The nurses have been instructed by the Democratic Nursing Organisation of SA (Denosa), which is embroiled in a dispute with the Gauteng Department of Health.

At the centre of the dispute is the four-month delay to pay a uniform allowance to its members.

Denosa provincial chairperson Simphiwe Gada said the department hardly ever “respected” the agreement entered into by the two parties.

He said it always delayed paying allowance to nurses unless they did something drastic - like pitching for work without wearing uniform.

Gada said the department had been given until Monday to pay allowances.

He said unlike other essential service workers in the public service such as police and soldiers, who were provided with full, quality uniforms annually, this was not the case with the nurses.

Even when the allowance was paid, it was still not enough and nurses had to dig into their pockets to top it up, according to Gada.

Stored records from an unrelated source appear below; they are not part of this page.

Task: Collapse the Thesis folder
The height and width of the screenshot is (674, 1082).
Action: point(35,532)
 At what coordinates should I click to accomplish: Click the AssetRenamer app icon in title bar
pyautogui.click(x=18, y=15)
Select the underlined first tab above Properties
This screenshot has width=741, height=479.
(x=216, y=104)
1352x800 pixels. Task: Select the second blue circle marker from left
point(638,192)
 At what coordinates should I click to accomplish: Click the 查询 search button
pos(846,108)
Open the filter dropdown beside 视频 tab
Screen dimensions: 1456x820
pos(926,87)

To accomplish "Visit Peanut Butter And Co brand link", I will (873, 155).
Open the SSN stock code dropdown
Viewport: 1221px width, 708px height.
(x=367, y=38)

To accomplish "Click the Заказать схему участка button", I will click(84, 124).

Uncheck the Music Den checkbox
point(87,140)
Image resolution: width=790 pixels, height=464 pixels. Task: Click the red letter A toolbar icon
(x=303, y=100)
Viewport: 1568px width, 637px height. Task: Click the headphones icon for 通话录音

The money, he said, should be paid to them at the beginning of each financial year, in April.

“The deadline came and passed and no payment was received. So, from July 3, members of Denosa within the Gauteng Department of Health are not wearing this thing anymore.

“Since 2005, they are given a uniform allowance which is not more than R2900.

They are expected to buy something that looks like uniform.

“Frankly, this amount is not enough to buy even a single, full-complement and quality uniform for them, including a shirt/blouse, trousers/skirts, socks, jersey/top and shoes.

“For them to buy all this, they often have to top it up with their own money. Many nurses work 12-hour shifts - often from 7am to 7pm - and they are still expected to report the following day in clean uniform.”

In August last year, the nurses embarked on a similar protest and stopped wearing “torn uniforms”. They reported for work in civvies at the time.

“This was after days, weeks and months of pushing and shoving by Denosa at the bargaining council, as was the case in other provinces, for the allowance to be paid.

“This matter should not even be referred to the bargaining council; it has long been resolved. What is left is a mere implementation by the department,” Gada added.

Health Department spokesperson Philani Mhlungu said he could not comment last night as he had not received feedback from the relevant people.